Cholecystokinin deficiency caused by celiac disease increases risk of gallstone formation, especially when diagnosis of celiac disease is delayed. [29]

Pigment gallstones are most commonly seen in the developing world. Risk factors for pigment stones include hemolytic anemias (such as from sickle-cell disease and hereditary spherocytosis), cirrhosis, and biliary tract infections. [30] People with erythropoietic protoporphyria (EPP) are at increased risk to develop gallstones. [31] [32] Additionally, prolonged use of proton pump inhibitors has been shown to decrease gallbladder function, potentially leading to gallstone formation. [33]
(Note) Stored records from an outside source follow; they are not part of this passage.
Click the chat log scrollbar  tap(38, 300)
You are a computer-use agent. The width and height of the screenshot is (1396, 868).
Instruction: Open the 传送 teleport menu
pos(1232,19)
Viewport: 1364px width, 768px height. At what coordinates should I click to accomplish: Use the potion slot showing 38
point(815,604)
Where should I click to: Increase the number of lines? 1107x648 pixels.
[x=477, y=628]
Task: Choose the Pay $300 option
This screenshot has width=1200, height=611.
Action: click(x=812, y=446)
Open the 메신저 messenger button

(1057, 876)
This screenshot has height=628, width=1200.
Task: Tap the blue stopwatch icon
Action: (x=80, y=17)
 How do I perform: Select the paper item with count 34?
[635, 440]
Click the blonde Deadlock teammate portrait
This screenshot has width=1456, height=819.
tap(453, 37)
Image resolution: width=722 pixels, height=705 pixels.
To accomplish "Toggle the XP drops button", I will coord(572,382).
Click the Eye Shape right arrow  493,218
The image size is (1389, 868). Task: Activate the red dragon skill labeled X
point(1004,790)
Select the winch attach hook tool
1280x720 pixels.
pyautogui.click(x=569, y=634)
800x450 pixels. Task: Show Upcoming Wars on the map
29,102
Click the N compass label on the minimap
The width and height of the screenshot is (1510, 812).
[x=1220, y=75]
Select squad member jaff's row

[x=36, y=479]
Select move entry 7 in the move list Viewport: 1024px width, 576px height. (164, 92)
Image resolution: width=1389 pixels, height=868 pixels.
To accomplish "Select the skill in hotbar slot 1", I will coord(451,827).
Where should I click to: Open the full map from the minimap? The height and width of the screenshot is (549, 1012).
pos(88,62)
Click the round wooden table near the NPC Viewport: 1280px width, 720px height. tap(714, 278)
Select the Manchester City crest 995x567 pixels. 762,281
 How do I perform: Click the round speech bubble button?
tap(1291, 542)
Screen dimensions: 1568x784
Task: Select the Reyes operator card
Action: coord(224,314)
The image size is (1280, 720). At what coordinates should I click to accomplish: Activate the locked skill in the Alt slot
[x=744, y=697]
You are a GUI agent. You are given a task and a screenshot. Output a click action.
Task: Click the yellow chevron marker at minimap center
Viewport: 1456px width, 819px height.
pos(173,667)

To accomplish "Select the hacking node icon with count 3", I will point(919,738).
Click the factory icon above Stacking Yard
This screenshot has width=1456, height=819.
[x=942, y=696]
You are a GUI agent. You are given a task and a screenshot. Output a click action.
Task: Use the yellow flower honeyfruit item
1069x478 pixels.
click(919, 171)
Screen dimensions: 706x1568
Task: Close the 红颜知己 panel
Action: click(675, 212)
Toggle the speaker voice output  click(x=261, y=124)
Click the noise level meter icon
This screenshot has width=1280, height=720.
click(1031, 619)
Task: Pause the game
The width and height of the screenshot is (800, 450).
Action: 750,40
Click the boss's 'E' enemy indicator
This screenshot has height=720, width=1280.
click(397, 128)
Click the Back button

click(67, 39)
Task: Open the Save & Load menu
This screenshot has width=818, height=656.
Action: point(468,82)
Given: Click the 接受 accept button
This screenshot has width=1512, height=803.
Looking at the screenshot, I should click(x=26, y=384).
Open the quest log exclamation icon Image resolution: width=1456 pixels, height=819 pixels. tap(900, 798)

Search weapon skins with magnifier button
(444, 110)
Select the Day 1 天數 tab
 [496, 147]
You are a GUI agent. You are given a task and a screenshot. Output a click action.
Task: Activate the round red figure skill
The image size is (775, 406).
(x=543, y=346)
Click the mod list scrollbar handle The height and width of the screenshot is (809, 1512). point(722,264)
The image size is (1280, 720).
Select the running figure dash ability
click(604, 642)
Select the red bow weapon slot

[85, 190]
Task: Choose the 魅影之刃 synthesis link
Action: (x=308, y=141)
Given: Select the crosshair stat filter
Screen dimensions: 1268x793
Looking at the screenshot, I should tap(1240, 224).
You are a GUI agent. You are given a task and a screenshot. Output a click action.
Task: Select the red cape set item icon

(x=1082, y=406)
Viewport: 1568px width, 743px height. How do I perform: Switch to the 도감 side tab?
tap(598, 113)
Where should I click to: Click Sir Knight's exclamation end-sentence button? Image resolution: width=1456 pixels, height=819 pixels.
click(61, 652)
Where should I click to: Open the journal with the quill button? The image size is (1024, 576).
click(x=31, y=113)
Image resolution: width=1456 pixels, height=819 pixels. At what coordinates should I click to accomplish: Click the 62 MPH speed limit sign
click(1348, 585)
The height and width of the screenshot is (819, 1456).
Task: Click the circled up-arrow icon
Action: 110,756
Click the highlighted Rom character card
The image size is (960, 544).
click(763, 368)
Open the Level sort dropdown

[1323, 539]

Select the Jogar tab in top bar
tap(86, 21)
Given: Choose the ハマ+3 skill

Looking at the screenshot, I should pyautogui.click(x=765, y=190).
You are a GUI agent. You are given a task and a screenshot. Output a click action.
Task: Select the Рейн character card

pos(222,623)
Cholesterol modifying medications can affect gallstone formation. Statins inhibit cholesterol synthesis and there is evidence that their use may decrease the risk of getting gallstones. [34] [35] Fibrates increase cholesterol concentration in bile and their use has been associated with an increased risk of gallstones. [35] Bile acid malabsorption may also be a risk.

Pathophysiology

Cholesterol gallstones develop when bile contains too much cholesterol and not enough bile salts. Besides a high concentration of cholesterol, two other factors are important in causing gallstones. The first is how often and how well the gallbladder contracts; incomplete and infrequent emptying of the gallbladder may cause the bile to become overconcentrated and contribute to gallstone formation. This can be caused by high resistance to the flow of bile out of the gallbladder due to the complicated internal geometry of the cystic duct. [36] The second factor is the presence of proteins in the liver and bile that either promote or inhibit cholesterol crystallization into gallstones. In addition, increased levels of the hormone estrogen, as a result of pregnancy or hormone therapy, or the use of combined (estrogen-containing) forms of hormonal contraception, may increase cholesterol levels in bile and also decrease gallbladder motility, resulting in gallstone formation.[ citation needed ]

Composition

From left to right: cholesterol stone, mixed stone, pigment stone. Types of Gallstones.jpg
From left to right: cholesterol stone, mixed stone, pigment stone.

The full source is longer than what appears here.